Chapitres pour les Oblats 1873-1899

      

La réfection

Chapitre du 16 janvier 1879

Notre Père nous parla de la réfection. Il nous dit que les âmes intérieures trouvent le bon Dieu au réfectoire d’une manière toute particulière. Ces agapes fraternelles, prises en silence, nourries par la sainte lecture, portent l'âme en haut. Il ne faudrait pas cependant faire oraison pendant le repas, car l'activité de notre cœur nuirait à notre santé en ce moment. Il ne faut pas seulement y venir pour manger, mais pour dire les coulpes, recevoir les avertissements. Les avertissements se pratiquent ainsi. Un frère a remarqué que tel autre pratique mal tel point de la Règle. Au réfectoire, il l'avertit devant tous, disant: J'avertis humblement le frère N. de telle ou telle chose.
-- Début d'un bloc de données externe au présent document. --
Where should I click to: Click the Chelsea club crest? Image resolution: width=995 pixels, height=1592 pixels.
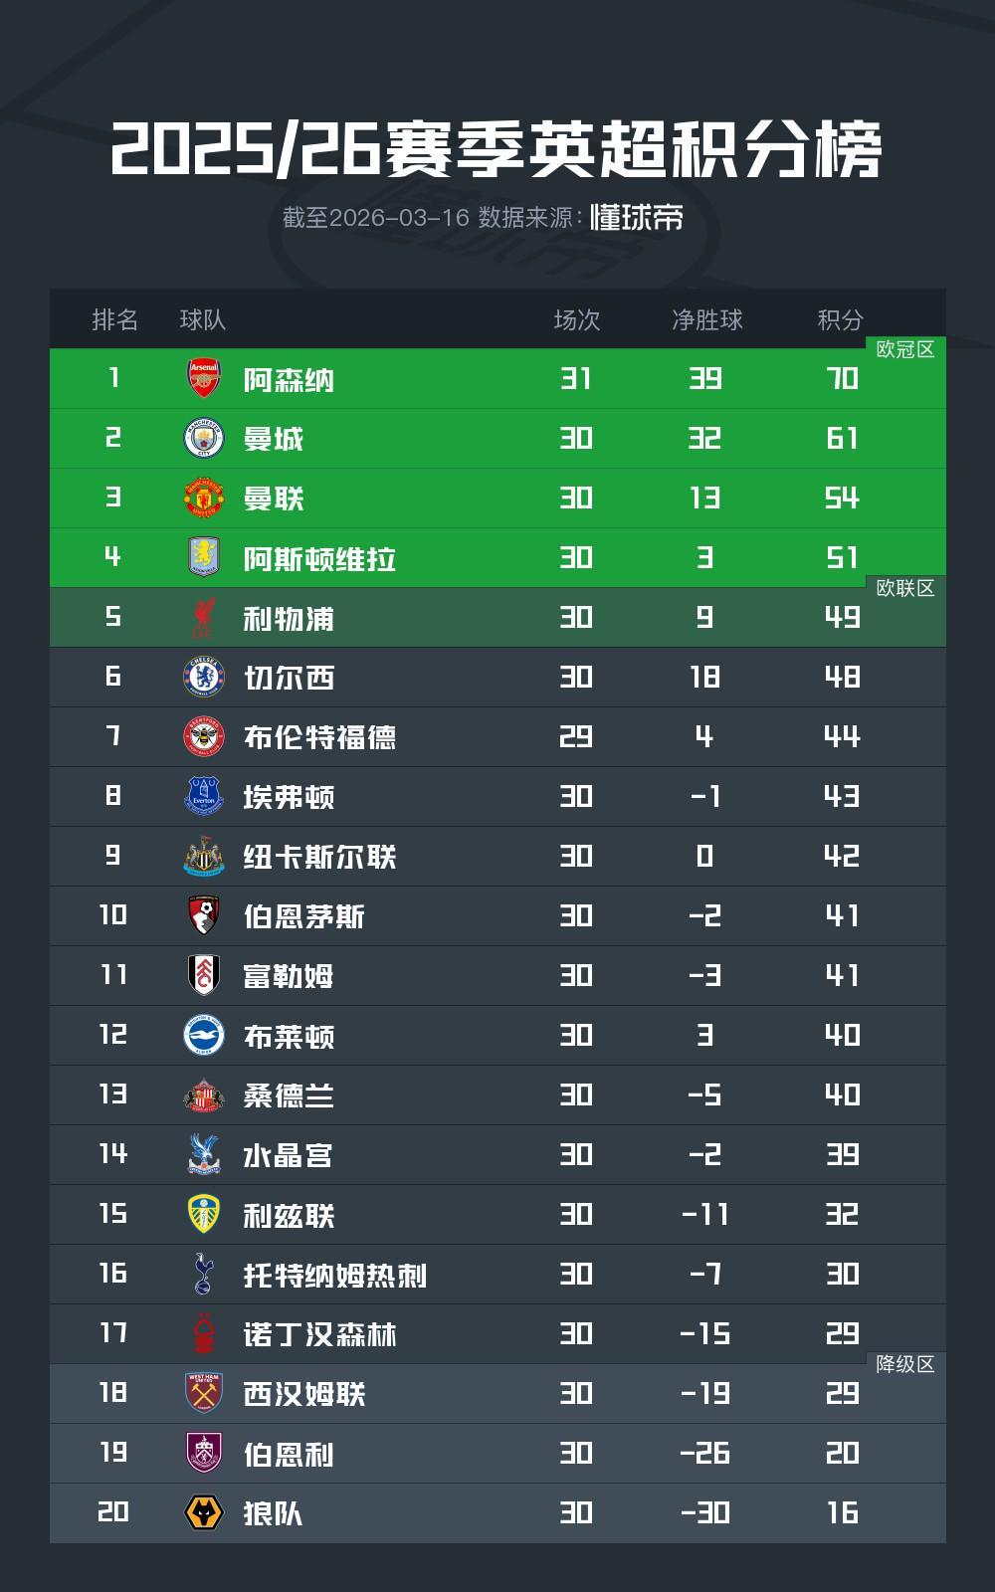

Mais en cela comme en tout, il faut l'obéissance. Celui qui a remarqué la faute, doit prévenir le supérieur ou le maître des novices, lequel déclare s'il y a lieu de faire l'avertissement. Peut-être la faute n'est-elle qu'apparente. Il ne faudrait pas qu'un frère fût averti mal à propos. Puis il faut s’en tenir simplement à l'avis du supérieur. C'est un excellent moyen de détruire l'estime propre et de nous empêcher de rien fonder sur nous-mêmes, que les avertissements. Quand un frère fait remarquer la faute au supérieur, cela donne occasion au supérieur de dire: “Mais vous manquez vous-même à tel point”. Nous aurons soin de pratiquer bientôt ce point de la Règle.

“Que les frères n’aillent pas au Réfectoire seulement pour manger, ains pour obéir à Dieu et à la Règle, ouïr la sainte lecture, dire les coulpes, recevoir les avertissements, et faire les mortifications qui y sont pour l’ordinaire pratiquées”  (Dir., Art. VIII; p. 70).
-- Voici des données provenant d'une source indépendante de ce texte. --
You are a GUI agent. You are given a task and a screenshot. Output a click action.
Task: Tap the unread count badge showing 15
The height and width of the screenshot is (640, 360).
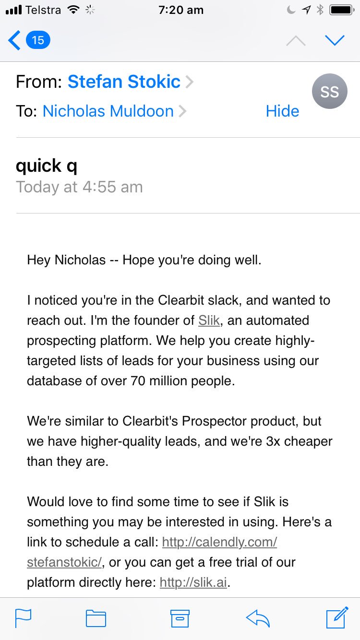coord(38,40)
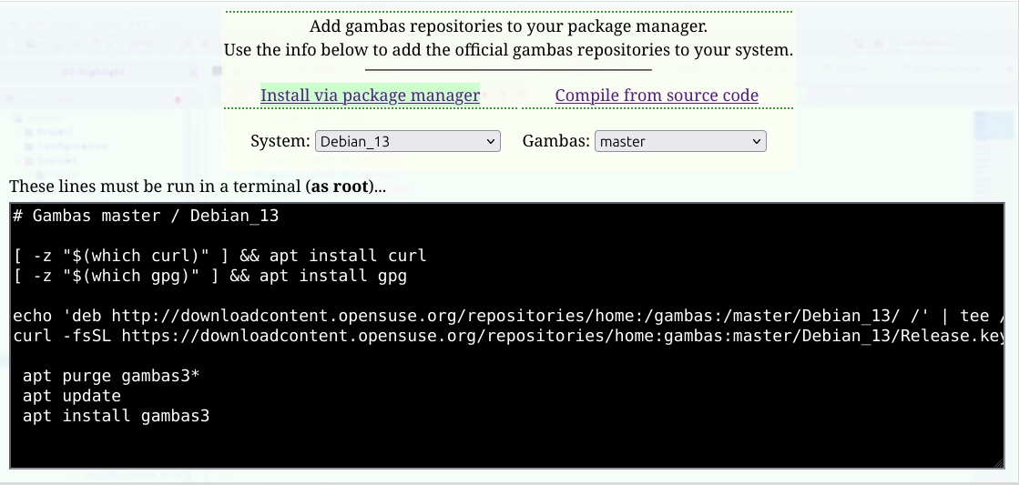Click the 'Gambas:' label text
Viewport: 1019px width, 485px height.
click(555, 142)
Ces mortifications consistent par exemple à manger à terre, à baiser les pieds des pères qui entrent et autres choses semblables.

“Qu’ils ne sortent point de table sans s’être mortifiés en quelque chose; et que, néanmoins, ils usent sans scrupule ni cérémonie des viandes qui leur seront données pour le soulagement de leurs infirmités, prenant indifféremment de la main de Notre-Seigneur, tant en viandes comme en toutes autres choses, ce qu’ils aimeront comme ce qu’ils n’aimeront pas” (Dir., Art., VIII; p. 71-72).

Cette mortification doit porter sur la qualité et non sur la quantité. Chacun doit manger suivant son appétit. On ne doit pas se régler les uns sur les autres. Ceux qui ont un grand appétit ne doivent pas se régler sur ceux qui mangent peu

“... prenant indifféremment...” — C’est là le fonds de l’esprit de saint François de Sales, non seulement pour le manger, mais pour toute autre chose. Nous devons nous souvenir, quand nous mangeons, que nous sommes pauvres; nous devons nous considérer comme gagnant notre pain et par conséquent nous contenter joyeusement de la nourriture simple et frugale qui nous est présentée, prenant modèle sur Notre-Seigneur dans la maison de Nazareth. D'ailleurs, l'esprit de pauvreté doit régner partout chez nous. La pauvreté ne consiste pas seulement à ne rien posséder, mais encore à se retrancher soigneusement toutes les petites commodités de l'usage des choses de la terre, à n'en user que le moins possible. En tout, retranchons-nous beaucoup. Le bon Dieu ne nous récompensera pas de ce qu'il nous aura donné, mais des sacrifices que nous lui aurons faits. D'ailleurs la vie d'un Oblat doit être un sacrifice continuel. Jamais un Oblat ne doit rester sans souffrir. S'il passe une heure sans souffrance, c'est une heure perdue. Souvenons-nous toujours de cela, et que Notre-Seigneur fait pauvre pour nous, nous donne l'amour de ce bienheureux détachement.